Köyceğiz’in Yangı Mahallesi'nde, 29 Temmuz'da başlayan yangın, zamanında müdahale edilmemesi yüzünden rüzgarın da etkisiyle genişlemiş, eko sisteme büyük zararlar verdikten 14 gün sonra kontrol altına alınabilmişti.

Orman yangınları üzerine pek çok söylem geliştirilse de asıl sebebin küresel iklim değişikliğinden kaynaklı aşırı ısınma olduğu herkesçe biliniyor. Kuraklık o kadar etkili ki yamaçtan yuvarlanan bir taşın çıkaracağı kıvılcım bile koskoca ormanı kısa sürede yutabilir. Ortalık yere hesapsızca atılmış pet şişenin içindeki su, mercek görevi görerek kuru otların tutuşmasına sebep olabilir. Hatta yıllardır hiç bakımları yapılmamış ormanlardan geçen enerji hatlarının sık sık yangınlara sebebiyet verdiği biliniyor. Bunların hepsi ihtimaller dahilinde olmasına rağmen bir gerçek var ki ormanları korumakla sorumlu Bakanlığın konuya ilişkin hiçbir çalışması ve planlaması yok. Yangın söndürme uçaklarını, helikopterlerini geçtik, sahada ciddi anlamda planlama, teçhizat ve elaman eksikliği var. Orman Genel Müdürlüğünün adeta kurumsal hafızası silinmiş, zamansız yapılan personel yer değişikliğiyle kurum zayıf düşürülmüş. İç işleyişten kaynaklı sorunlara gönüllü olarak katıldığımız yangın söndürme çalışmalarında fazlasıyla tanıklık ettik. Zaten bu tanıklık yüzündendir ki bir zaman sonra yangında özverili bir şekilde, kısa sürede örgütlenen gönüllülerin sahaya girmesi engellendi.

Köyceğiz’de makilik alanda başlayan yangına ilk müdahale eden ekibin elaman yetersizliği yüzünden başarılı olamadığına dair bilgiler tanıklar tarafından dile getirilmekte. Sonrası koskoca kızılçam, karaçam ormanları gözümüzün önünde seyirlik bir oyun gibi yandı, gitti. Geriye o kadim dağların bitki örtüsünden külden ve acıdan yaralı bir çığlık kaldı. Köyceğiz, Sandras Dağı ve çevresinde endemik türleri içinde barındıran bir ekosistem yok oldu. Bunun yeniden ağaç dikmeyle, şatafatlı sözlerle geri geleceği yok. Giden hayvanların buradan çıktıktan sonra yaşama şansları var mı bilen yok. Çünkü yeni gittikleri alanlara alışık olmadıklarından yaşam onlar için çeşitli tehlikelerle dolu.
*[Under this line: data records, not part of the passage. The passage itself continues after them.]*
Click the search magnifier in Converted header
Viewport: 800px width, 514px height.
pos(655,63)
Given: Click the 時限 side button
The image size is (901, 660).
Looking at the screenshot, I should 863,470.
Diğer bir tespit de yöredeki su kaynaklarının zarar görerek Köyceğiz kent merkezindeki o meşhur boşa akan artezyenlerin zamanla kuruyacak olması. Dağların gözelerinden kaynayan pınarların suyu azalacak, içme suyu ve tarımsal sulamada kullanılan suya olan gereksinim önümüzdeki günlerde ciddi şekilde artacak. Her zaman olduğu gibi yangın görüntüleri, ekranlardan düştükten sonra aymazlıkla yok edilen dağları kimse hatırlamayacak. Kaçan kurdu, vaşağı, tilkiyi, şaşkınlıkla kendini alevlerin içine atan tavşanları bir daha kısa zamanda geri getirmenin bir yolu yok. Çam, püren, kekik balı bölgenin en önemli geçim kaynakları arasındaydı. Arıcılık bölgede bu saatten sonra oldukça zor koşullarda yapılacak. Yine Köyceğiz'in dağ köyleri sebze meyve tarımı yaparak geniş bir alana ürün tedarik ediyordu. Su kaynakları etkilendiği için sıcakla birlikte düşen ürün rekoltesi turizmde tedarik anlamında sıkıntılar yaşatacak.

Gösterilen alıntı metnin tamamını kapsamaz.